“It’s always the ones in the corner you have too worry about”
This film version of Thérèse Raquin was originally entitled Thérèse Raquin as it is based on Neal Bell’s stage adaptation but between presumed focus groups and a less than stellar premiere at the Toronto Film Festival, it was renamed Thérèse and in advance of its muted recent wider release, it changed again to In Secret. It is hard to see the logic of divorcing the title entirely from any connection with Zola as the generic replacement is hardly a big pull but who knows how the minds of Hollywood executives work.
As it is, I don’t think it would have made too much difference to the success of the film, as stellar performance from Jessica Lange aside, it is a fairly hokey take on the story which somewhat misses the mark.

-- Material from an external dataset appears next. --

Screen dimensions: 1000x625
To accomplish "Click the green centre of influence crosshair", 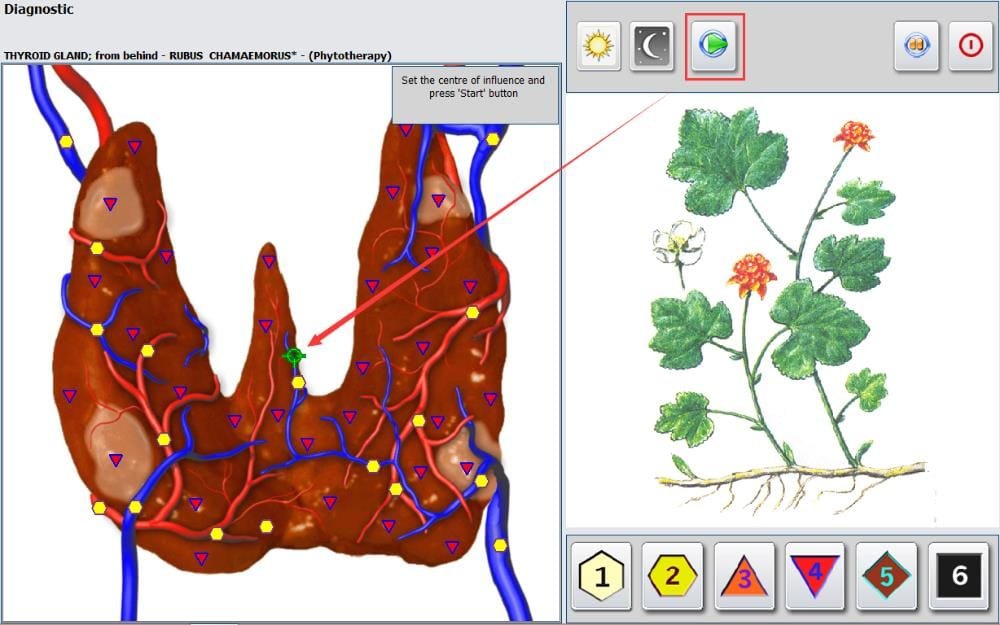I will (294, 356).
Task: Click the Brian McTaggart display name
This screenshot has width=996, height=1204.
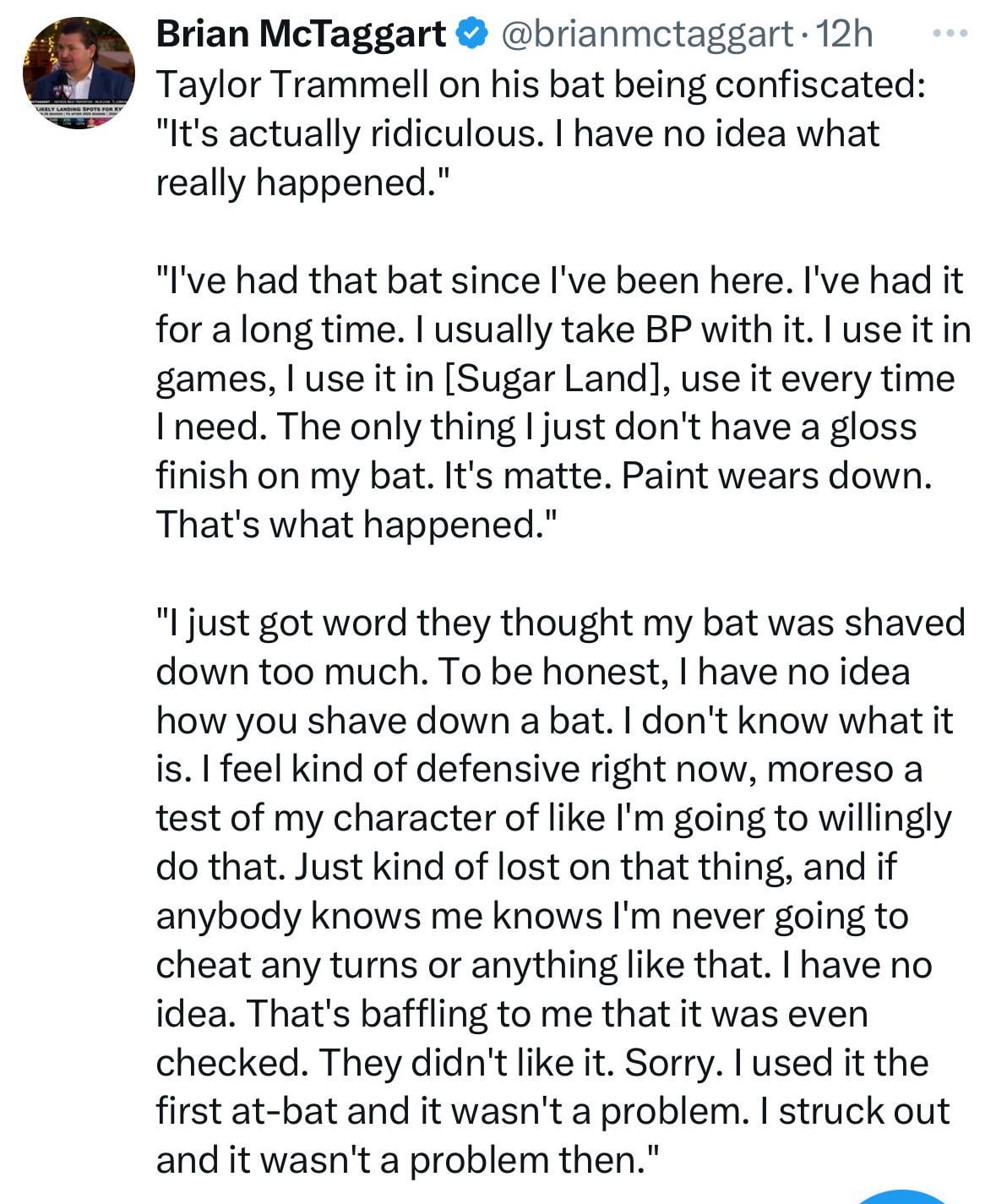Action: click(301, 35)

A young Thérèse gets a potted backstory as she’s left in the care of her aunt (Lange) by kindly parents and quickly morphs into a gamine Elizabeth Olsen who must play nursemaid and companion, and eventually wife, to her sickly cousin Camille (a brilliantly washed out Tom Felton).
The only brightness in the nineteenth century poverty of the dull corner of Paris where they find themselves running a shop, comes with the arrival of Camille’s old friend, the brooding Laurent (Oscar Isaac) with whom a passionate affair strikes up and they soon make dastardly plans to ensure a future together, unaware of what they’re unleashing. But director Charlie Stratton never quite nails the tone of the film – glib humour gives way to schlocky sensationalism with no real emotion at all discernible.
Olsen is the biggest disappointment in this respect, a blank canvas suggesting little of the rich internal life of the original Thérèse and weighted down by Stratton’s too-overt symbolism of tight corsets and barred windows. And there’s a weird confluence of Britflick stalwarts as Madame Raquin’s circle of friends – Matt Lucas, Mackenzie Crook and Shirley Henderson always popping round for a gossip and a game of dominoes, Henderson standing out with some fierce characterisation.
The film is saved though by the intensity of Lange’s performance, particularly in her eyes, as in a grief-stricken state, a stroke robs her of the power of speech and towards the end of the film, it is her face and her face alone that is out-acting everyone else on the screen. She nails the right balance between hamminess and ’proper’ acting (much as in American Horror Story) and almost makes this worth watching. But otherwise, it is a rather insipid take on Thérèse Raquin, no matter what the title is.